Your copy begins at the line with "At what coordinates" and runs through the end of the data below. Set down only those lines exactly, without pictures.

= THE INPUT =
-- Opening Marker --
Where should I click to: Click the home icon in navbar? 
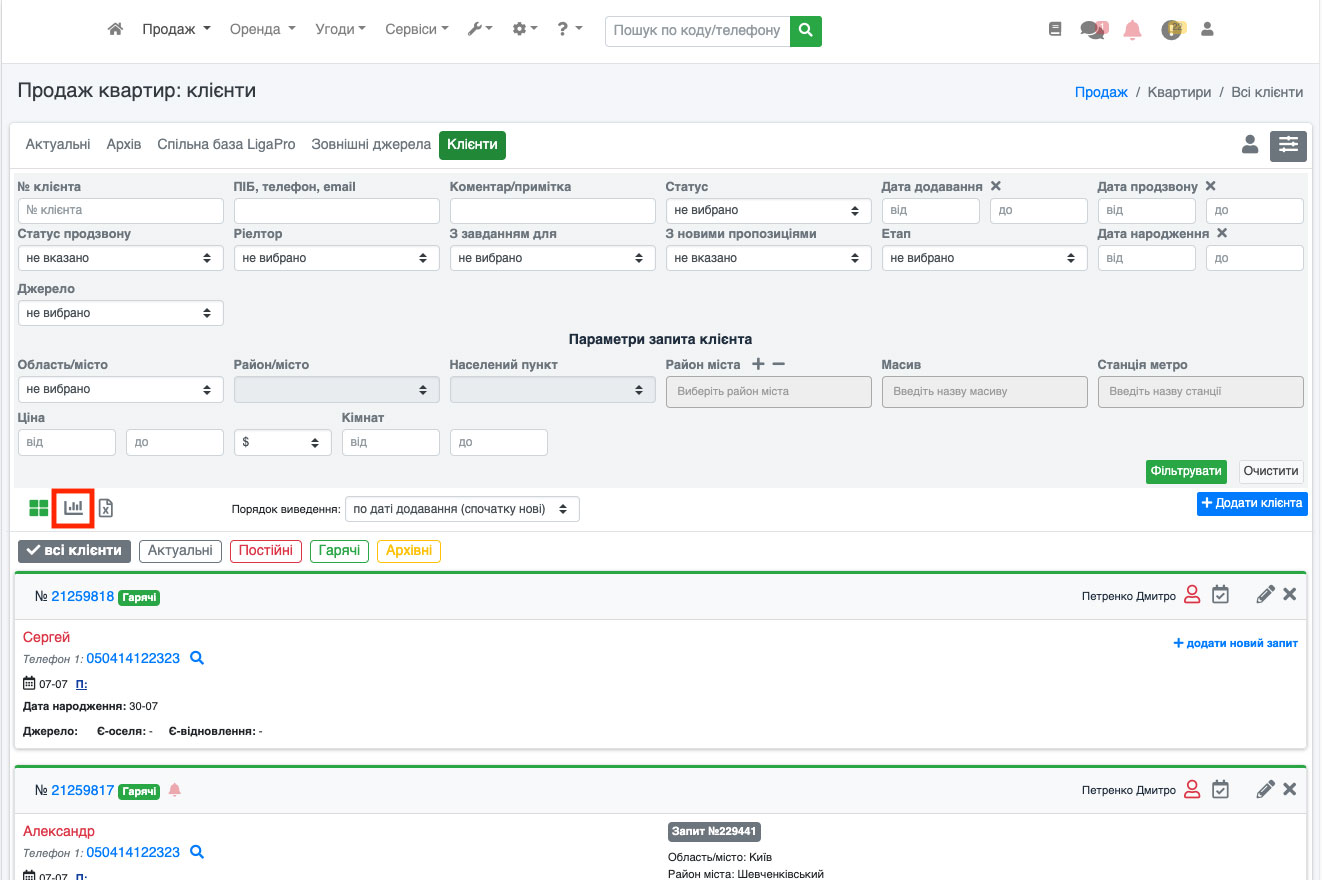point(115,30)
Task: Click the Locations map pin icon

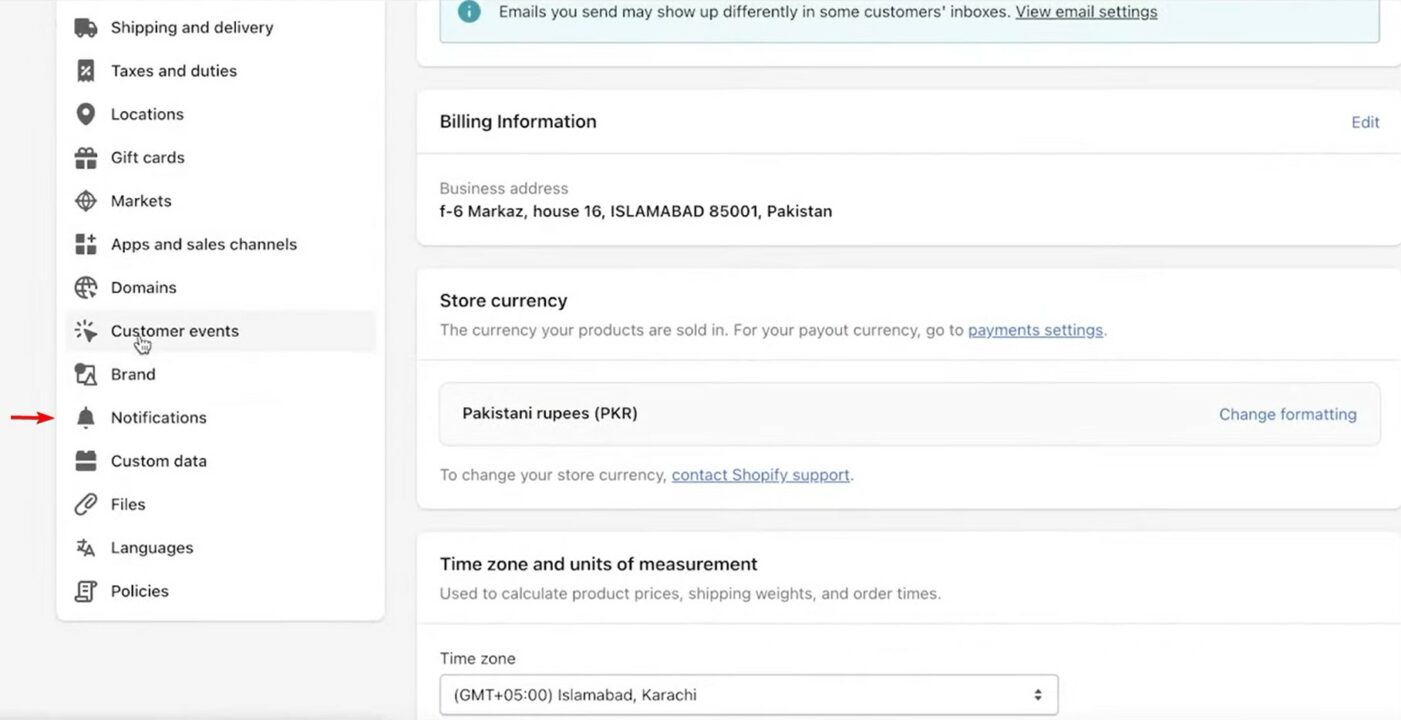Action: point(87,113)
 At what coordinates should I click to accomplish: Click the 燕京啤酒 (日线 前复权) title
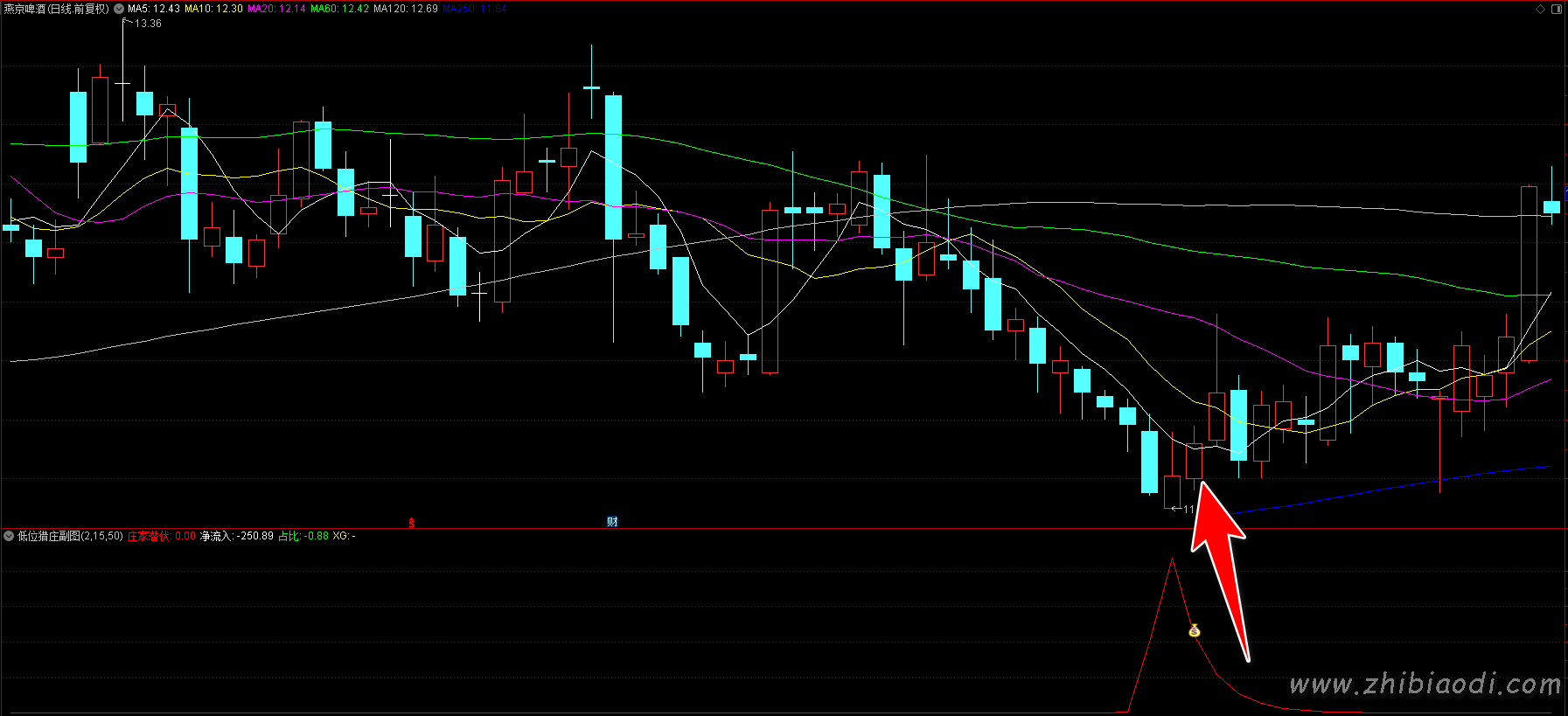click(56, 9)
-- Closing Marker --
= WRITTEN ANSWER =
 At what coordinates should I click to accomplish: Click the 燕京啤酒 (日线 前复权) title
click(56, 9)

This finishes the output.